[Records for this exercise Boundary: Start]

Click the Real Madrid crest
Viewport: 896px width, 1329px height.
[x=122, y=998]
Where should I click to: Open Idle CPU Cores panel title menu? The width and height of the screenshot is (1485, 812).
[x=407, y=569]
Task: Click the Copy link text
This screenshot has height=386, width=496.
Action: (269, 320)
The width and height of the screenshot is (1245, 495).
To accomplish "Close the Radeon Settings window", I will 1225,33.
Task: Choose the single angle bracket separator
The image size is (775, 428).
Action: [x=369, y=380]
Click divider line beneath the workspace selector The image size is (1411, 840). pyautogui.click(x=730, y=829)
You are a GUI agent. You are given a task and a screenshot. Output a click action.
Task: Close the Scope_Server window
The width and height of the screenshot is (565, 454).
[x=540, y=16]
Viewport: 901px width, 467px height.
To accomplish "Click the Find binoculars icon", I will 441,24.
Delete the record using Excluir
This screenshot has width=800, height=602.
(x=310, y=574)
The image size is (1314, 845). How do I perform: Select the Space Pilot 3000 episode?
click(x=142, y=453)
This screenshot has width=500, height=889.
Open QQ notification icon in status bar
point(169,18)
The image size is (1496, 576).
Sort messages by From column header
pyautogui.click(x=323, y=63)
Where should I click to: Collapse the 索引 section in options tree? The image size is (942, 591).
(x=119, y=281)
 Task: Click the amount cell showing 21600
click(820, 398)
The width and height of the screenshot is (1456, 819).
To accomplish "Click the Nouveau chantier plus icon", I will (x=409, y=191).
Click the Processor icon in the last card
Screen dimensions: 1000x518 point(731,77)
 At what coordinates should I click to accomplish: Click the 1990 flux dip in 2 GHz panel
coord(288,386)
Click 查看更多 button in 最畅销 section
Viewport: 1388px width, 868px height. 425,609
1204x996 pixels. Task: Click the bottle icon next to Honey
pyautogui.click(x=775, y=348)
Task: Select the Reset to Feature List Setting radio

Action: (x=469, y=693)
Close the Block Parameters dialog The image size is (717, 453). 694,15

[Records for this exercise Boundary: End]

• Work to complete: Output all of the data exactly as given.

• Your solution:
Click the Real Madrid crest
Viewport: 896px width, 1329px height.
[x=122, y=998]
Where should I click to: Open Idle CPU Cores panel title menu? The width and height of the screenshot is (1485, 812).
[x=407, y=569]
Task: Click the Copy link text
This screenshot has height=386, width=496.
Action: (269, 320)
The width and height of the screenshot is (1245, 495).
To accomplish "Close the Radeon Settings window", I will 1225,33.
Task: Choose the single angle bracket separator
The image size is (775, 428).
Action: [x=369, y=380]
Click divider line beneath the workspace selector The image size is (1411, 840). pyautogui.click(x=730, y=829)
You are a GUI agent. You are given a task and a screenshot. Output a click action.
Task: Close the Scope_Server window
The width and height of the screenshot is (565, 454).
[x=540, y=16]
Viewport: 901px width, 467px height.
To accomplish "Click the Find binoculars icon", I will 441,24.
Delete the record using Excluir
This screenshot has width=800, height=602.
(x=310, y=574)
The image size is (1314, 845). How do I perform: Select the Space Pilot 3000 episode?
click(x=142, y=453)
This screenshot has width=500, height=889.
Open QQ notification icon in status bar
point(169,18)
The image size is (1496, 576).
Sort messages by From column header
pyautogui.click(x=323, y=63)
Where should I click to: Collapse the 索引 section in options tree? The image size is (942, 591).
(x=119, y=281)
 Task: Click the amount cell showing 21600
click(820, 398)
The width and height of the screenshot is (1456, 819).
To accomplish "Click the Nouveau chantier plus icon", I will (x=409, y=191).
Click the Processor icon in the last card
Screen dimensions: 1000x518 point(731,77)
 At what coordinates should I click to accomplish: Click the 1990 flux dip in 2 GHz panel
coord(288,386)
Click 查看更多 button in 最畅销 section
Viewport: 1388px width, 868px height. 425,609
1204x996 pixels. Task: Click the bottle icon next to Honey
pyautogui.click(x=775, y=348)
Task: Select the Reset to Feature List Setting radio

Action: (x=469, y=693)
Close the Block Parameters dialog The image size is (717, 453). 694,15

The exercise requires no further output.